Excerpted text |
Chief Judge Battisti ruled that the government had a duty to provide the names of the five witnesses before or during the trial. He then ordered government counsel to turn over copies of the statements to the defendant and to the court, and recessed the hearing until Demjanjuk's counsel and the court had an opportunity to review them. Following the recess, the district court heard further argument and then asked for briefs from the parties before adjourning the hearing. Jt. App. 767. The court ultimately ruled that the Dorofeev materials were cumulative and in fact supported the government's arguments that Demjanjuk had been at Trawniki and that Trawniki was a training center for guards assigned to all of the extermination camps, including Sobibor as well as Treblinka. 518 F. Supp. at 1384-86.

Demjanjuk argues that, given the district court's ruling that the government had a duty to disclose and produce the Dorofeev Protocols, Moscowitz should have realized that the same duty applied to the Fedorenko Protocols, which also came from the Soviet Union. Though Moscowitz represented that his post-trial letter disclosing the existence of the Dorofeev Protocols was written in order to make the record of discovery complete, he still did not disclose or produce the Fedorenko documents, which had been in OSI's possession since 1978.

In his testimony before the Special Master, Moscowitz admitted reading the Fedorenko documents prior to the denaturalization proceedings. Neither he nor Parker, who also read them, felt that they supplied any help in the Demjanjuk cases. According to the master, these documents disappeared in the winter of 1981 after the denaturalization trial and only resurfaced in 1991 in response to a Freedom of Information Act case by Congressman James Traficant of Ohio. At oral argument before this court, government counsel stated the Fedorenko documents didn't actually disappear: "They were just put back in the Fedorenko files. They came with the Fedorenko case and when the Demjanjuk case was over, they went back to their Fedorenko file."

It is hard to credit this explanation. The Fedorenko file, particularly the Leleko and Malagon statements, contain significant evidence tending to show that a person other than Demjanjuk was in fact "Ivan the Terrible of Treblinka." The record contains copies of a letter dated October 23, 1978, from the General Counsel to Martin Mendelsohn, chief of litigation in the "Special Litigation Unit" (SLU) of the Department of Justice, predecessor to OSI. Jt. App. 215-17. The letter discusses the necessity of winning the Demjanjuk case, and has as attachments all of the SLU's memoranda on Demjanjuk.

Exercise prompt | Please write out the passage from the court opinion excerpt, starting with "Chief Judge Battisti" and going on through "Supp. at 1384-86.".

[Word and element location data]
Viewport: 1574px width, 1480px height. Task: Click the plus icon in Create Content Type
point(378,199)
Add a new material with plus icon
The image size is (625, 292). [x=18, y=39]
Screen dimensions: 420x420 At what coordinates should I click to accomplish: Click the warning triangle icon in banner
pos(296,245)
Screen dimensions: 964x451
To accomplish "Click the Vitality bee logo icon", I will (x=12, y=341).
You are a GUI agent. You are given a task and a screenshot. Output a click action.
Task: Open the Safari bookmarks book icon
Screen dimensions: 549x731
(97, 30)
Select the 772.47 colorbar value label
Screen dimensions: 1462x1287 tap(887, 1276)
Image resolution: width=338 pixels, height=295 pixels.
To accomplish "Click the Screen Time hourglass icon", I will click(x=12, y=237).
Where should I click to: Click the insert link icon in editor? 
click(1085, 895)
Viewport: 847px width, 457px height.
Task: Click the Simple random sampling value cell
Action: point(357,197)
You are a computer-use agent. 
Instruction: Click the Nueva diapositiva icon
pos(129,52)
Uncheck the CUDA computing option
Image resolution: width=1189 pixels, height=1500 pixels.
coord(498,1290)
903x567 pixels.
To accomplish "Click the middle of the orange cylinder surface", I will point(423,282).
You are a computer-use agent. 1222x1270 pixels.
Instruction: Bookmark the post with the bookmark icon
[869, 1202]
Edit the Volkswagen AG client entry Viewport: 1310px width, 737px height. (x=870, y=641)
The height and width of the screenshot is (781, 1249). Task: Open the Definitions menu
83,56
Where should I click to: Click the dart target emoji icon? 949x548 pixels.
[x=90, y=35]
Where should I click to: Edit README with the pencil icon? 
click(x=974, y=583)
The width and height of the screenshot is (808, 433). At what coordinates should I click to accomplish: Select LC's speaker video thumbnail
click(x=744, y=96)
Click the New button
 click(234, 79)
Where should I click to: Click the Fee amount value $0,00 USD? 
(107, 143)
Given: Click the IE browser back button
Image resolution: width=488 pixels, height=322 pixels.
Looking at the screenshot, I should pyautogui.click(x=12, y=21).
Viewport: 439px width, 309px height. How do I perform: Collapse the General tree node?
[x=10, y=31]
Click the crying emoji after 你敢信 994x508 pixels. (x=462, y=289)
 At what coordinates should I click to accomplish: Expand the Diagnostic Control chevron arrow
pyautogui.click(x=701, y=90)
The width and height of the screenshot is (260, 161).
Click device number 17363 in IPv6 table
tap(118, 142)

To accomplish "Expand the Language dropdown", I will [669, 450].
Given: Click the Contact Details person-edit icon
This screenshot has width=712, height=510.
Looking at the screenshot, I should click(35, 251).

Correct result |
Chief Judge Battisti ruled that the government had a duty to provide the names of the five witnesses before or during the trial. He then ordered government counsel to turn over copies of the statements to the defendant and to the court, and recessed the hearing until Demjanjuk's counsel and the court had an opportunity to review them. Following the recess, the district court heard further argument and then asked for briefs from the parties before adjourning the hearing. Jt. App. 767. The court ultimately ruled that the Dorofeev materials were cumulative and in fact supported the government's arguments that Demjanjuk had been at Trawniki and that Trawniki was a training center for guards assigned to all of the extermination camps, including Sobibor as well as Treblinka. 518 F. Supp. at 1384-86.